PyData Global 2025

Bodo DataFrames: a fast and scalable HPC-based drop-in replacement for Pandas
2025-12-11 , Data Engineering & Infrastructure

Pandas is a popular library for data scientists but it struggles with large datasets; programs either become too slow or run out of memory. In this talk, we introduce Bodo DataFrames (https://github.com/bodo-ai/Bodo) as a drop-in replacement for the Pandas library that uses high performance computing (HPC) based techniques such as Message Passing Interface (MPI) and JIT compilation for acceleration and scaling. We give an overview of its architecture and explain how it avoids the problems of Pandas (while keeping user code the same), go over concrete examples, and finally discuss current limitations. This talk is for Pandas users who would like to run their code on larger data while avoiding frustrating code rewrites to other APIs. Basic knowledge of Pandas and Python is recommended.


Despite its popularity for data manipulation tasks, Pandas struggles at scale due to its single threaded execution and significant Python-based overheads. In this talk, we introduce Bodo DataFrames as a solution to scaling Pandas with a single line of code change; simply replace import pandas as pd with import bodo.pandas as pd.

Bodo DataFrames transforms Pandas code into lazily evaluated plans, enabling database-quality query optimizations, and runs on a streaming, parallel backend using the Message Passing Interface (MPI) for fast worker-to-worker communication. This design avoids out-of-memory errors and is easily scalable from laptop to large cloud cluster. Unlike other data processing engines, Bodo DataFrames combine powerful techniques from high performance computing (HPC) and databases while remaining fully Pandas compatible.
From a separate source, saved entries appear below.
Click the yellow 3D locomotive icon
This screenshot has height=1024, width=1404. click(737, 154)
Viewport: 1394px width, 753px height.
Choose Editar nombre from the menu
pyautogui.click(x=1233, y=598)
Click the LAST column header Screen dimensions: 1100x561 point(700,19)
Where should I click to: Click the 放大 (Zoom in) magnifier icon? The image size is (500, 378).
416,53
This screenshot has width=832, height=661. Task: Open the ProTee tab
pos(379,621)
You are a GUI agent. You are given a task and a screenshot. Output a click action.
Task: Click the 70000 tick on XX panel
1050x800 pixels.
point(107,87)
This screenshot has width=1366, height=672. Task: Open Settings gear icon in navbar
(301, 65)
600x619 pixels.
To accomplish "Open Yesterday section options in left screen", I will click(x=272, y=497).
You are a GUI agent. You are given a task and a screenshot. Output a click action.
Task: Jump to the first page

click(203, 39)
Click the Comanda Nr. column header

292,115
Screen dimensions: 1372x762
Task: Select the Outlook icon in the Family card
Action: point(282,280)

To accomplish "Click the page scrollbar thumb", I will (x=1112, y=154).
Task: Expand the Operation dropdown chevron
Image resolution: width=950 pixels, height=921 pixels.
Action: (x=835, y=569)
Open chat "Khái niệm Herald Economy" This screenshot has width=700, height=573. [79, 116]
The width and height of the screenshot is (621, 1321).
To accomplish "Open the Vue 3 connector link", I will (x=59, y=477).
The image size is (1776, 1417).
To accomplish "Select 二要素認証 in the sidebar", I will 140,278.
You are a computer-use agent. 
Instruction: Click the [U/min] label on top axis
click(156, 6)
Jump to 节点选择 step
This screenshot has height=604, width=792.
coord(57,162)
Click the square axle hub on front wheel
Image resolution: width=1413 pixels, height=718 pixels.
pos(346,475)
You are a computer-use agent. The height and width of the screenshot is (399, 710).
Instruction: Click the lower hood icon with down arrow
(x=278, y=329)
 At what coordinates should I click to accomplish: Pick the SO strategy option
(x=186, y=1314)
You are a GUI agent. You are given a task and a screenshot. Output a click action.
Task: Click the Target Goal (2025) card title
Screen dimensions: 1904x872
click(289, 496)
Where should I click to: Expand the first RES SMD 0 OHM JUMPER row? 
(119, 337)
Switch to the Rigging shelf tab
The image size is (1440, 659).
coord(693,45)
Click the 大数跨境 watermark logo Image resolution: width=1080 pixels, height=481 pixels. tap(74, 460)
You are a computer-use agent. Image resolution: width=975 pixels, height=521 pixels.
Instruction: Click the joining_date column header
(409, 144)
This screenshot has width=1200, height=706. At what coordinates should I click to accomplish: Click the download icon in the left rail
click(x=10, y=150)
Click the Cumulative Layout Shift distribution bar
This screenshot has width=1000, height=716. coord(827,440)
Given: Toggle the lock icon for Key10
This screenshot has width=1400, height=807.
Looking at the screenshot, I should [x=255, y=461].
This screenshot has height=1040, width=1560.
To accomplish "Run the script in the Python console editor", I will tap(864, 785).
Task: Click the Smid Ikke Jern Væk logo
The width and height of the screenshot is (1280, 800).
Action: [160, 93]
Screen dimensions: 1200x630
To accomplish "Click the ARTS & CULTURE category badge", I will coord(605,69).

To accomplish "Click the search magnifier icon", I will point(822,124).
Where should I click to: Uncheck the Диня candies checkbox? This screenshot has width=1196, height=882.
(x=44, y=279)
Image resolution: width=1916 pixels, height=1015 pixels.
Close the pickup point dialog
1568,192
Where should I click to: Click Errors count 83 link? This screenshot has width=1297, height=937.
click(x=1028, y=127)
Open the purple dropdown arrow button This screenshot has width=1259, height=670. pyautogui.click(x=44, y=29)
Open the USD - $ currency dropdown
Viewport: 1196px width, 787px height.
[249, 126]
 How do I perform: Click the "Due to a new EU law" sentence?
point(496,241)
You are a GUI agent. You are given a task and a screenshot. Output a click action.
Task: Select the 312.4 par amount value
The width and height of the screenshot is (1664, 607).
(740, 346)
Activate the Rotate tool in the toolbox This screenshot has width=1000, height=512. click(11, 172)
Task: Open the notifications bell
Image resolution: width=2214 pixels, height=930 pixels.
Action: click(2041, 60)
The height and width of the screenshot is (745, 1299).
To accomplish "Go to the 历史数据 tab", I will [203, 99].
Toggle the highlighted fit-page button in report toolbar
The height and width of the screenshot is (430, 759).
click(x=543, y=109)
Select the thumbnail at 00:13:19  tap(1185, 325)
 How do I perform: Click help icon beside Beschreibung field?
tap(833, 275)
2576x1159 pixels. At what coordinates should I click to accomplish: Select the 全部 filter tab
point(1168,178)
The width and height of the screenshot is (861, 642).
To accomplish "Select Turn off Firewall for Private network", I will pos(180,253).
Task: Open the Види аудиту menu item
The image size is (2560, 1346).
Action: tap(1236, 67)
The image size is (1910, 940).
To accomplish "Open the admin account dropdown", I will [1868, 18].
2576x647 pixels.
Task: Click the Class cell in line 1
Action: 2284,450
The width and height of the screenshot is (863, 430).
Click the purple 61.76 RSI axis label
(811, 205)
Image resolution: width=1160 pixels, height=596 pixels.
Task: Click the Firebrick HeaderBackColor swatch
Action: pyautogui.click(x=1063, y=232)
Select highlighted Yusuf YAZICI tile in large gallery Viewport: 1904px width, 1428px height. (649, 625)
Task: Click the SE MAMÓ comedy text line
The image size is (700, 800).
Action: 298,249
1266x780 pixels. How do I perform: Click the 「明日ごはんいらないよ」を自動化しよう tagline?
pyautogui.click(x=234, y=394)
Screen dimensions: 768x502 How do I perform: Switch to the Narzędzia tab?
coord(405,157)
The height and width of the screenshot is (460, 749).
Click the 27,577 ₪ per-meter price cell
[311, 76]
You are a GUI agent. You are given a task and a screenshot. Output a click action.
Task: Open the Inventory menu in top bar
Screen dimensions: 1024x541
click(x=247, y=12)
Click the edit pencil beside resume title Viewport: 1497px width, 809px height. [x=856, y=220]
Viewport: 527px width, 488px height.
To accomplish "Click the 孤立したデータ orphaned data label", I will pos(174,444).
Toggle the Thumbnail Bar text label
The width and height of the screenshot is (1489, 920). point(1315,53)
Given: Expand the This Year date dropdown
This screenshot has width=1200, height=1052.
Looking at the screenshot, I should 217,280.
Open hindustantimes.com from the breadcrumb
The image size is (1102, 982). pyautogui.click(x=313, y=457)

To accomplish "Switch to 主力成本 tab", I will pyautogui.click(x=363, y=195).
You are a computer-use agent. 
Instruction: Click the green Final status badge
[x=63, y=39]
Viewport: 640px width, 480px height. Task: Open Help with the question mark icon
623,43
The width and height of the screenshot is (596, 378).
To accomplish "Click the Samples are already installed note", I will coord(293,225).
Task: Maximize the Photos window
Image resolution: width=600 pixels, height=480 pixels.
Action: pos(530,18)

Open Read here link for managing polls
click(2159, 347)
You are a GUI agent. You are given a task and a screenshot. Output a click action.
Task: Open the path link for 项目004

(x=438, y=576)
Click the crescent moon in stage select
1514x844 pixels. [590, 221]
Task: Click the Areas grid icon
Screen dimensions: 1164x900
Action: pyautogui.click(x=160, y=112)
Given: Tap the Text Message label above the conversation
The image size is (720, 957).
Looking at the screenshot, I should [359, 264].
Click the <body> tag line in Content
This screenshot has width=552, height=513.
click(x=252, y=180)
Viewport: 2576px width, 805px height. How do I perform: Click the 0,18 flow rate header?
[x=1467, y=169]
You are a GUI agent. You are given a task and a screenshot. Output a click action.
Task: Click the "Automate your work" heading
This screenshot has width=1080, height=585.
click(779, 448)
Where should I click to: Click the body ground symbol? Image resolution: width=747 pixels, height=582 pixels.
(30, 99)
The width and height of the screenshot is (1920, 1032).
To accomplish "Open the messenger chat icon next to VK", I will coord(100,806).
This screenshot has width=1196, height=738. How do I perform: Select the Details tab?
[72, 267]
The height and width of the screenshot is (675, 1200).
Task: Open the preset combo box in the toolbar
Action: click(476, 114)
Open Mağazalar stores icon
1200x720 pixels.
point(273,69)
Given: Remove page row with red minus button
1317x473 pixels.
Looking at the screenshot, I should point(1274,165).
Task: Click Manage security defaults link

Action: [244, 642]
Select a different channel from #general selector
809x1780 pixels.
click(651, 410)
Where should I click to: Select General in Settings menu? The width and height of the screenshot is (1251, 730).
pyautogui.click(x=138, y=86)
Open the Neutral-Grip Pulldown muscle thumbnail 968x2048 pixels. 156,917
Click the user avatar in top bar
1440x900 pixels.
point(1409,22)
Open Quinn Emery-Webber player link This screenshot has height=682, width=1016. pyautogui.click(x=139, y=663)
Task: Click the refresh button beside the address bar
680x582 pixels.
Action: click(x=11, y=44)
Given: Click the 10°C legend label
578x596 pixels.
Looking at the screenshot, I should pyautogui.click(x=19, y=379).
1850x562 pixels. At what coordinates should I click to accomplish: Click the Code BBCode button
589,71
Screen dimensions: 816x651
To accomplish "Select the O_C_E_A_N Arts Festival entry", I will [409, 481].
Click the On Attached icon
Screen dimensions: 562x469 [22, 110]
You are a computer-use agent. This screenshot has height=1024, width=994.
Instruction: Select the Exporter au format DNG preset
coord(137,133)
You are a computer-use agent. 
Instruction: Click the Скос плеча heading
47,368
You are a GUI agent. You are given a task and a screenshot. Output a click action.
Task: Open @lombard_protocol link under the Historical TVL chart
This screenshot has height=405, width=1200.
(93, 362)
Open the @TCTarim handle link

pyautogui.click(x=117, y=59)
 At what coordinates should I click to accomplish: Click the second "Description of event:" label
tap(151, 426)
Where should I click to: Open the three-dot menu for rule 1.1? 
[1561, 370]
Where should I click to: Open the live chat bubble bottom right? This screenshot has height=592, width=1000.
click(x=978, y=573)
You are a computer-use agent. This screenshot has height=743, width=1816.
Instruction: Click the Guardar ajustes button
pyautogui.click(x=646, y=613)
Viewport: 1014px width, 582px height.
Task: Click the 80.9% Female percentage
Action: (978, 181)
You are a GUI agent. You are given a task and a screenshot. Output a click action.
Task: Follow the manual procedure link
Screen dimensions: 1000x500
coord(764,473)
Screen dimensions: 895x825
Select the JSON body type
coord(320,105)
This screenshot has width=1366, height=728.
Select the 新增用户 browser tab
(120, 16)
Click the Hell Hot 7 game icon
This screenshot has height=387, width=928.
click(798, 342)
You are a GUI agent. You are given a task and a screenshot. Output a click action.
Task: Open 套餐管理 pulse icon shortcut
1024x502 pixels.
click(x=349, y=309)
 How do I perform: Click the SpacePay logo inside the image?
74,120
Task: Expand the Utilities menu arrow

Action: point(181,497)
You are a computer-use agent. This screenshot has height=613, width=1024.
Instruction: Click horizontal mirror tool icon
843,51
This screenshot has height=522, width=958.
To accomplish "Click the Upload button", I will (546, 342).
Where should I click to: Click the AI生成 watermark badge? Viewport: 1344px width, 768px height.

We will present multiple examples and benchmarks demonstrating how to use Bodo DataFrames. The first example will show how to scale a simple program covering functions like reading/writing Parquet files, Series-datetime, merge, and groupby-agg. The next example will demonstrate how to accelerate user defined functions (i.e. map and apply) using Bodo DataFrames builtin support for Just-In-Time (JIT) compilation. The final example will demonstrate how to use Bodo DataFrames support for the Apache Iceberg format, which provides schema evolution and time travel for ever-changing datasets. We will also discuss how Bodo DataFrames falls back to Pandas when it doesn't support all operations of a workload, and planned future work.

This talk is designed for users of Pandas; data scientists, data engineers and AI/ML practitioners, who are interested in accelerating and scaling their workloads easily. In addition to a new tool under their belt, attendees will walk away with an understanding of techniques from HPC and databases, unlocking deeper insights into aspects of performance and memory utilization.


Prior Knowledge Expected:

Yes

Scott is a Software Engineer at Bodo.ai, where he has worked on the performance and reliability of the BodoSQL engine, contributed to the Bodo Just-In-Time Python Compiler, and is currently working on Bodo DataFrames. He earned his undergraduated in computer science from Carnegie Mellon University.